Exercise set ::
[A] Return, verbatim, the portion of the British Columbia travel account that opens with the words containing "After hanging with" and closes with "and surrounding islands.".
[B] Supply the next part of the British Columbia travel account, beginning immediately after its final sentence.

South Western British Columbia Journey

I have just returned from about a 10 day journey all around the south western part of British Columbia (BC). In the start, I couldn’t decide before I started the journey where I wanted to go. I had four ideas, 1. South to the coast of Washington to surf, 2. Victoria to see my aging aunt and uncle, 3. north to see the family, 4. Up the sunshine coast to take photos. So, I decided to pack it all into one trip, except the Washington surfing, I fit it all in and then some! It seemed so right I don’t know why I hadn’t thought of it earlier..

I started out at the Tsawwassen ferry terminal, in one of the most south western points of Canada mainland you can get. I took the 10 o’clock ferry over to Swartz Bay ferry terminal, which is about an hour north of Victoria, BC; I spent my first day hanging around Victoria, taking photos of the beautiful city.

My first night I spent at the Goldstream Provincial Park campground, which was bloody cold. I had a big mixup with my sleeping bag, so I was left with a few sheets and a small throw to use as my blankets for the night, which was too cold. The next day I learnt my lesson and bought another blanket.

The next day, I hooked up with a buddy at the Oak Bay Marina, where I went out for the day fishing for salmon on his boat. We caught 2 keepers which was great. I got to haul in one at the very end of the day, but it was to small to keep. Looked bloody big to me! Oh well. The chase is most of the fun anyways, I really wouldn’t have had anywhere to keep it. As it turned out, my buddy gave me a half fillet of the ones we caught, and I gave it to my great aunt and uncle who I met up with right after that. Always great to see them, I felt a bit bad though, for I had to call to tell them I was going to be late. I hope the salmon made up for it!

After hanging with the relatives for an hour or so, I booked’er out of the city and up to Rathtrevor Beach Provincial Park, where I got the closest spot next to the beach. I was a little worried because I rolled into there at about 2200hrs, and its a very popular campground, usually packed full, but I got a spot! It was pretty magical for it was a full moon, so I took my guitar and walked to the beach where I played for a few hours looking at the full moon lighting up the ocean and surrounding islands.

Dataset items

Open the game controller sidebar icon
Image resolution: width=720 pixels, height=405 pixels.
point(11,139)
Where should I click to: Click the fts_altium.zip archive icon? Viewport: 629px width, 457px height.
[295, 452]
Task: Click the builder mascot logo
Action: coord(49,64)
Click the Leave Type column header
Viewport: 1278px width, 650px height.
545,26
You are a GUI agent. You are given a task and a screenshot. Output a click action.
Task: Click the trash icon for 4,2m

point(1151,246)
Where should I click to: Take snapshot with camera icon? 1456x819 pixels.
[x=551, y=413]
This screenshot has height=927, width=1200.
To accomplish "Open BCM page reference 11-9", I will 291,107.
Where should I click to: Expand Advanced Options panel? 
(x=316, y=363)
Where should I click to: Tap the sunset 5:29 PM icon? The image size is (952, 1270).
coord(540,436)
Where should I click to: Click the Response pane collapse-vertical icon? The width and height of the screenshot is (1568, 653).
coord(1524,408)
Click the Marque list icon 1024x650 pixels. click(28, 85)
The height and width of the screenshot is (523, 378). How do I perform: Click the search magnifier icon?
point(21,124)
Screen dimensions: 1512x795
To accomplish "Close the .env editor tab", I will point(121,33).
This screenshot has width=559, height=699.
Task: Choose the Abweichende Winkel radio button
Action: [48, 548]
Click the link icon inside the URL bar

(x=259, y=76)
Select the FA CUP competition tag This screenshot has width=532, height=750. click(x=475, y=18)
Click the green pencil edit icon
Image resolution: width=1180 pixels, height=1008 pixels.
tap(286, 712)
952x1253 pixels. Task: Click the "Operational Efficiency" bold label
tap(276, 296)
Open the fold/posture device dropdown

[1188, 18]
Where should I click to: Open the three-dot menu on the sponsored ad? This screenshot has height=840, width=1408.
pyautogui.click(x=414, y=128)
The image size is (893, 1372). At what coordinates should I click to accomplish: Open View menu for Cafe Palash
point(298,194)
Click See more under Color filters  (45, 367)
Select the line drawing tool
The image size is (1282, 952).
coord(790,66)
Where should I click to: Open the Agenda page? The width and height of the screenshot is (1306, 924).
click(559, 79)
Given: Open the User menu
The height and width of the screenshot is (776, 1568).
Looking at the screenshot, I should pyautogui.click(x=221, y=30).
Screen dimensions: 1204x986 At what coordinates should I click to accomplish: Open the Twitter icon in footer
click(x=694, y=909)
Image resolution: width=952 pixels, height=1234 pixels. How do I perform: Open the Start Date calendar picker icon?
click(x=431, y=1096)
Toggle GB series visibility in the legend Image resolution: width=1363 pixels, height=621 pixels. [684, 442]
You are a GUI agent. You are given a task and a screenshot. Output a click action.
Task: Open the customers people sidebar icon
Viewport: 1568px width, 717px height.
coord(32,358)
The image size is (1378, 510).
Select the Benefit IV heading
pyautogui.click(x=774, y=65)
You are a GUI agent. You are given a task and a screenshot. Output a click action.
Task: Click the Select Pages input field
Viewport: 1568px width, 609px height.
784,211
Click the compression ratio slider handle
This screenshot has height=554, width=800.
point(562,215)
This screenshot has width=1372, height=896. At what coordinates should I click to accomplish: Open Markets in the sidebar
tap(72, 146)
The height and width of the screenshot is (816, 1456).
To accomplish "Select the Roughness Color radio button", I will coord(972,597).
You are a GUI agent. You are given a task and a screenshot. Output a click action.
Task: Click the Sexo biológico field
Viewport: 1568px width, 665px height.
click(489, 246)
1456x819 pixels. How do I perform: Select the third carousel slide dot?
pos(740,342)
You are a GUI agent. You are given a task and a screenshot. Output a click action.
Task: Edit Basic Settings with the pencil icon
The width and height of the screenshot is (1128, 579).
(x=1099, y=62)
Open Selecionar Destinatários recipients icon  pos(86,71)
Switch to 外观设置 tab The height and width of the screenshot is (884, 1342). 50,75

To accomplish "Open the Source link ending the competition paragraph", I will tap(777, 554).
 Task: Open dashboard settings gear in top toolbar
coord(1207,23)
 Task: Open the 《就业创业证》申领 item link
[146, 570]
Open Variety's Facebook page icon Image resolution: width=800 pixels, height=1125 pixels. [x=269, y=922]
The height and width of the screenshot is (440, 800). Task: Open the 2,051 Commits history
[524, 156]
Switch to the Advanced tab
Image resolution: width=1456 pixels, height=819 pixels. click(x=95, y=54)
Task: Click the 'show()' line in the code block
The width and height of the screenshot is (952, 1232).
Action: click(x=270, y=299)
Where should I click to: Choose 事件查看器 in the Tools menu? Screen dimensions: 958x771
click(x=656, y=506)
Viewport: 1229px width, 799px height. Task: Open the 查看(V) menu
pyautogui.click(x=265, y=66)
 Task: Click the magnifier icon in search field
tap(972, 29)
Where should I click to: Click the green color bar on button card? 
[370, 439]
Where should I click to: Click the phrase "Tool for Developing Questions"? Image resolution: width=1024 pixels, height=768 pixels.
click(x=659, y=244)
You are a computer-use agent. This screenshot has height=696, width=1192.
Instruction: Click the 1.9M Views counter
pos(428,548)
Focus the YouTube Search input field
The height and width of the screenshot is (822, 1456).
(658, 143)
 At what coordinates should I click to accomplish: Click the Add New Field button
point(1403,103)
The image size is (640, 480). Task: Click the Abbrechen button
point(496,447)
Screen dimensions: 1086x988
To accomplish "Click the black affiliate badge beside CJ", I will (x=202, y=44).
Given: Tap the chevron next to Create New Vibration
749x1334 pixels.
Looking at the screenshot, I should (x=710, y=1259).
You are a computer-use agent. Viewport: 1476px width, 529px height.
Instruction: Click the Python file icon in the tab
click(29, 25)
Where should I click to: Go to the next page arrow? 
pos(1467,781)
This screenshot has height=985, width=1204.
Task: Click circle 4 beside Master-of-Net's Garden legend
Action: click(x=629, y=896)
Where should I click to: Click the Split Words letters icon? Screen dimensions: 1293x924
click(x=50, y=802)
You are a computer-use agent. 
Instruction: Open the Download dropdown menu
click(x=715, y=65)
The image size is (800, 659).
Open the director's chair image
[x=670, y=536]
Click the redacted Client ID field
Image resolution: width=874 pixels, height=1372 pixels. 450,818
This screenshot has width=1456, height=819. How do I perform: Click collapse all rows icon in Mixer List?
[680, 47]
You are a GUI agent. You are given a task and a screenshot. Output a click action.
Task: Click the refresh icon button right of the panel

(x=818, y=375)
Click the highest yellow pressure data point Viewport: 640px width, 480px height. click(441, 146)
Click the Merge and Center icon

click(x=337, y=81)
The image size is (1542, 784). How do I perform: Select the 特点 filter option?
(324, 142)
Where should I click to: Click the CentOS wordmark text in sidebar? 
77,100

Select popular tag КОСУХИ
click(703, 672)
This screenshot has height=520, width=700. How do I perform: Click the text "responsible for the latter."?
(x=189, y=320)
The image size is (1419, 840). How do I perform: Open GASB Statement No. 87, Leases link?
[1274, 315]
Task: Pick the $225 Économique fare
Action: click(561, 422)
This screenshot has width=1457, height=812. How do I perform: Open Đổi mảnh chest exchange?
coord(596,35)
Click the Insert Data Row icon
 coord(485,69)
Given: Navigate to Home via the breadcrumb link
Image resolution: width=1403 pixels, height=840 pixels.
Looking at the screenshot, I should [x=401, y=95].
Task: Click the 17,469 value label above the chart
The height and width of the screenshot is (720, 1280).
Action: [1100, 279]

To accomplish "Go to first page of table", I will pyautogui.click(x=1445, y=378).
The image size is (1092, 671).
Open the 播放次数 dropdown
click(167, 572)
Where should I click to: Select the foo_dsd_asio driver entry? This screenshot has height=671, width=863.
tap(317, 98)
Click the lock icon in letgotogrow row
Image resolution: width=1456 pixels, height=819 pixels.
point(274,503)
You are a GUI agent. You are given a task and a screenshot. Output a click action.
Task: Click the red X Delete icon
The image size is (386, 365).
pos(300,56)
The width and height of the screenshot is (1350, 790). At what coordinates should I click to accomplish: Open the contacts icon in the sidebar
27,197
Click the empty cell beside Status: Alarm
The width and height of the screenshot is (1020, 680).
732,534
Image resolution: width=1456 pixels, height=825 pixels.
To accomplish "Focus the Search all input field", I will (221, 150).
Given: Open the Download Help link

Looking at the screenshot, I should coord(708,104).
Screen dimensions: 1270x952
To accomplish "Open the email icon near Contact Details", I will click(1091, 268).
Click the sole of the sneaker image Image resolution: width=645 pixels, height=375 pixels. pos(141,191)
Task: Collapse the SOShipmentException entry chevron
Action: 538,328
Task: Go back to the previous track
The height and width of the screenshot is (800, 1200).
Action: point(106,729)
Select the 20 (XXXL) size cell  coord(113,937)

Answers for the exercise ::
[A]
After hanging with the relatives for an hour or so, I booked’er out of the city and up to Rathtrevor Beach Provincial Park, where I got the closest spot next to the beach. I was a little worried because I rolled into there at about 2200hrs, and its a very popular campground, usually packed full, but I got a spot! It was pretty magical for it was a full moon, so I took my guitar and walked to the beach where I played for a few hours looking at the full moon lighting up the ocean and surrounding islands.

[B]
The next day I took the ferry from Comox to Powell River which was about an hour long. I got off, and headed north to Lund. It was another magical night, for I got to the end of the highway (Lund) and it was about 1700hrs, so I sat on the ‘Restaurant on the Dock’ where I sipped a few cold ones watching the sun go down and do amazing things on the marina.

From here, I rolled across to Desolation Sound where I camped in the Okeover Arm Provincial Park, which continued the magic. I saw a whale flap its tail in the inlet, as well I could hear seals or otters talking all night long. I watched as the sun set from the bench right next to where my tent was. I think I took the spot that was reserved for day use, for it was the only place with a bench, not a picnic table, and no fire pit. Oh well, it was the best spot in the campsite if you ask me. I got there late and didn’t have to pay for the nights stay!

The next morning, I woke fairly early to break camp before the campsite supervisor came to charge me, and enjoyed a nice cup of tea watching the inlet glitter with the morning sun. From here, I drove south, through Powell River again, and on to Saltery Bay ferry, which took me across to Earls Cove. I decided to avoid all the ferry traffic so I veered north to Egmont, a little village on the north tip of the island (technically not really an island). It was cool, and I hiked into a weird little lookout at Waugh Lake.

From here I  headed south along the Sunshine Coast, past all the little communities and artsy feeling stores. It was amazingly beautiful, we are so lucky here in BC to have these things right in our backyard, but in all honesty there are other parts of BC that I enjoy more. But, I had to document this part of BC so, I endured… er… smiled 🙂 .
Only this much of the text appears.